Related BLS programs | Related articles
February 2005, Vol. 128, No.2
Worker training: what we’ve learned from the NLSY79
Harley J. Frazis and James R. Spletzer
How individuals obtain their skills and how they are paid for the use of those skills are concepts that are fundamental to the field of labor economics. Productive skills are often referred to as "human capital." The basic idea of human-capital theory is that workers invest in their own skills in order to earn higher wages, much as persons invest in financial or physical assets to earn income. Although this idea goes back at least to Adam Smith, modern human-capital research was originated in the late 1950s by economists Theodore Schultz, Jacob Mincer, and Gary Becker. Their ideas, focusing on investments in and returns to education and training, have provided the theoretical and empirical basis for decades of ensuing research.1
Much of the empirical research on the topic of human capital has analyzed the relationship between education and wages. This focus on education is due to the abundance of high-quality data sources with information on both education and wages. For example, analysts using cross-sectional data from the Current Population Survey (CPS) have found that individuals in the United States receive earnings that are approximately 10 percent higher for every additional year of schooling they have completed.2 Kenneth I. Wolpin’s article on education in this special edition of the Monthly Labor Review shows that, over the 15-year period between ages 25 and 39, a male college graduate earns 80 percent more than a male high school graduate without any college, and a male high school graduate earns 57 percent more than a high school dropout.

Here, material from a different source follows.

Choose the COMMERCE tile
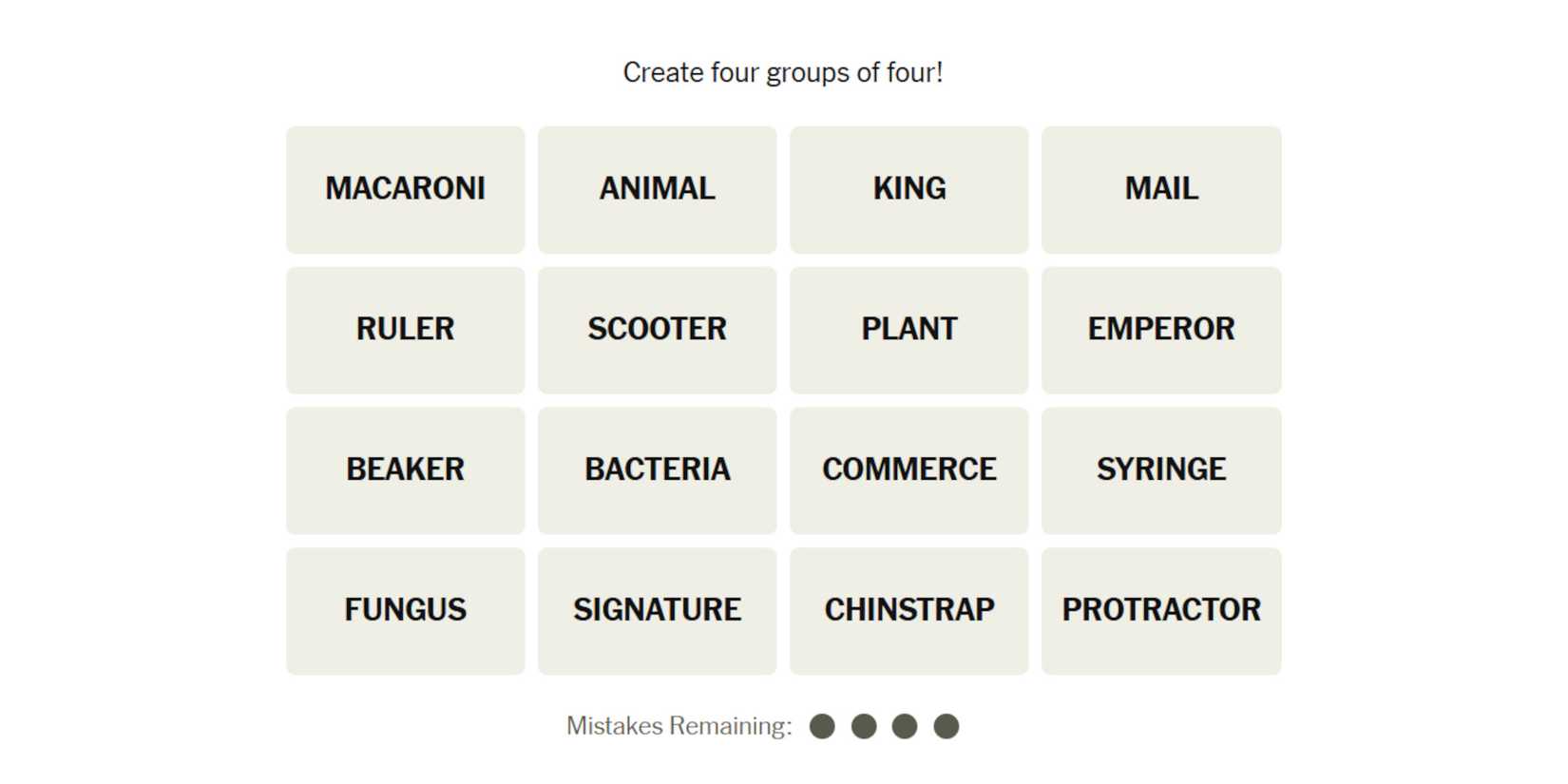 coord(908,470)
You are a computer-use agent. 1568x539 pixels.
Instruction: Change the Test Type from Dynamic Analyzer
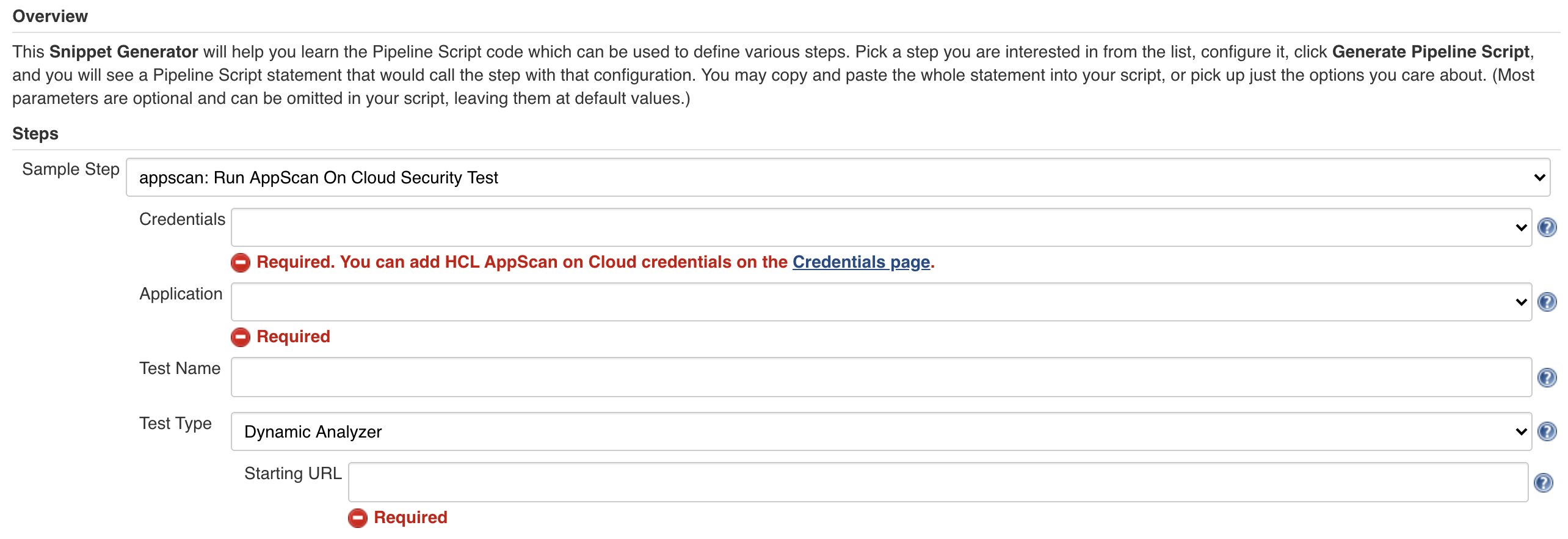[880, 431]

However, empirical research on training—the other key component of human capital—has lagged research on the economics of education. The human-capital model yields straightforward predictions about the relationship of on-the-job training to wages, wage growth, and job mobility; still, as will become clear, testing these predictions requires good longitudinal microdata.
This excerpt is from an article published in the February 2005 issue of the Monthly Labor Review. The full text of the article is available in Adobe Acrobat's Portable Document Format (PDF). See How to view a PDF file for more information.

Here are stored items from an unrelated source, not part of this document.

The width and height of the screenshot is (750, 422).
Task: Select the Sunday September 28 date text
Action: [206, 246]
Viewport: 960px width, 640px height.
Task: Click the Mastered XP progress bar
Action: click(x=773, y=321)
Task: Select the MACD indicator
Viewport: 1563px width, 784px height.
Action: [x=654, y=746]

Read abstract Download full article in PDF (60K)
1 See Gary Becker, "Investment in Human Capital: A Theoretical Analysis," Journal of Political Economy, October 1962, pp. 9–49, and Human Capital: A Theoretical and Empirical Analysis with Special Reference to Education (Cambridge, MA, National Bureau of Economic Research, 1964); Theodore W. Schultz, "Investment in Human Capital," American Economic Review, March 1961, pp. 1–17; and Jacob Mincer, "Investment in Human Capital and Personal Income Distribution," Journal of Political Economy, August 1958, pp. 281–302.
2 See David A. Jaeger, "Estimating the Returns to Education Using the Newest Current Population Survey Education Questions," Economics Letters, March 2003, pp. 385–94.
Related BLS programs
National Longitudinal Survey
participation in post-school education and training.—June
Employer-provided training: results from a new survey.—May 1995.
Job-related education and training: their impact on earnings.—Oct. 1993.
Training among young adults: who, what kind, and for how long?—Aug. 1993.
Education and the work histories of young adults.—Apr. 1993.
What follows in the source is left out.